═════ ФРАГМЕНТ ДОКУМЕНТА
Эти встречи с высшим советским руководством, хотя и ничего не решавшие, позволили получить представление о структуре советской власти. У Брежнева не было государственного поста, но он явно был самым главным человеком; и, тем не менее, как представляется, нуждался в поддержке Косыгина и Подгорного, чтобы политбюро поддерживало его. В любом случае Брежнев устроил большое представление из вовлечения их во все дискуссии, пойдя так далеко, что настаивал на том, что приглашение на ответный визит с советской стороны в Соединенные Штаты – которое входило в коммюнике – упоминало имена его коллег. По военным делам Брежнев как председатель Совета обороны, как представляется, имел исключительные полномочия; поэтому он встречался с Никсоном один для обсуждения вопросов по ОСВ. По Вьетнаму он также, как представляется, имел доминирующий голос, исходя из того, что отношения с Ханоем осуществлялись преимущественно как партийные дела – за исключением одной коллективной попытки нагнать страх на Никсона, во время которой Косыгин продемонстрировал самую большую активность.
Из коллег Брежнева Косыгин производил самое большое впечатление. Хотя он подчинялся Брежневу по степени властных полномочий и не был уполномочен вести определенные переговоры по чувствительным вопросам, он говорил по ним уверенно и всегда с большой точностью. Казалось, он владеет деталями в более полной форме, чем Брежнев. Среди наших собственных специалистов у Косыгина была репутация более либерального человека, чем Брежнев. На основе моего контакта с ним я считал это необоснованным суждением. В качестве премьер-министра он был на оперативном повседневном контроле над деятельностью всего советского правительства – за исключением сферы безопасности и внешней политики. Как следствие, это породило определенный прагматизм. Он явно был заинтересован в западной технологии и мог красноречиво говорить о преимуществах растущей торговли с Соединенными Штатами, хотя никогда не прекращал утверждать, что оказывает нам большую услугу, открывая советский рынок для нашего экспорта. Однако помимо экономической области, по вопросам внешней политики, например, Косыгин поразил меня своим консерватизмом, если даже не косностью. Представлялось, что он как будто почти компенсирует управленческий прагматизм строгим пиететом по отношению к идеологическим делам.
══════════
• **ЗАДАНИЕ**
Продолжите приведенный выше текст о встречах с советским руководством, начав сразу после его последнего предложения.
═════ ДАННЫЕ ДЛЯ АНАЛИЗА
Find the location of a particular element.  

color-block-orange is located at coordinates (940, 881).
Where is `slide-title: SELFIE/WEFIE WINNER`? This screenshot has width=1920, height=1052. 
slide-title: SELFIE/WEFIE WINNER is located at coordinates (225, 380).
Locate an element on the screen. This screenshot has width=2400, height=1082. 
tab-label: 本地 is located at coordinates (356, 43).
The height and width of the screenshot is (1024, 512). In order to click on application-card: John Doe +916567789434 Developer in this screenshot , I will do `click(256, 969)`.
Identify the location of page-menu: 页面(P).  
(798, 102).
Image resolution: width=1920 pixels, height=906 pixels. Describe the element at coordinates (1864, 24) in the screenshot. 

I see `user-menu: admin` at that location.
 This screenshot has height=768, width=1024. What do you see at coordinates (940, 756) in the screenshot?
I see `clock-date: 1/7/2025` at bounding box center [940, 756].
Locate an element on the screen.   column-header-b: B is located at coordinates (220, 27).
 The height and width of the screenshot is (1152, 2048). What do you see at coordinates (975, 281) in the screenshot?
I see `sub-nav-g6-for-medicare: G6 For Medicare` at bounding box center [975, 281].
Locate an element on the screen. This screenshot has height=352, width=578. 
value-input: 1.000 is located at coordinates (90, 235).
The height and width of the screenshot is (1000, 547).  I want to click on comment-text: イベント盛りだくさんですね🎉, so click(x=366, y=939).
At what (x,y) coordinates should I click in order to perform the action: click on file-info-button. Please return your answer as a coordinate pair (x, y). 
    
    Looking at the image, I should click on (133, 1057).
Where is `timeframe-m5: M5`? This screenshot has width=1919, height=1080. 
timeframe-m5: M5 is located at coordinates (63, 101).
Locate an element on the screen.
══════════
• **ОТВЕТ К ЗАДАНИЮ**
Косыгин был явно более обтесанным и лучше образованным, чем его коллеги. Возможно, благодаря тому, что он привык действовать в верхних эшелонах советской власти на протяжении почти 30 лет. Брежнев, к примеру, по-прежнему оставался партийным чиновником среднего уровня, когда Косыгин вошел в высшую группу 20 или около того советских руководителей. С другой стороны, способность к выживанию у Косыгина вполне могла проистекать из того факта, что он никогда не стремился попасть на самую верхушку власти. Руководители один за другим, начиная со Сталина, ценили его компетентность; никто не видел в нем потенциального соперника. С учетом того, что его главная карьера проходила в правительственной среде, ему недоставало, в любом случае, политической базы внутри партийного аппарата, с которой можно было бы нацеливаться на вершину. В то же самое время Косыгин не смог бы ни приблизиться так близко к верхушке, ни сохранить свое положение там в течение длительного времени, будь он совершенно неопытным в кремлевской политике. Он должен был сыграть одну из ключевых ролей в дворцовом перевороте, в ходе которого был свергнут Хрущев, например. Но его долгожительство сохранялось благодаря тому, что его действия не были направлены на реализацию личных амбиций. Его приверженность долгу ярко проявилась, когда его жена оказалась смертельно больной. Косыгин продолжал заниматься своими повседневными делами, даже стоял на трибуне Мавзолея и принимал парад на Красной площади после того, как ему сообщили о ее смерти.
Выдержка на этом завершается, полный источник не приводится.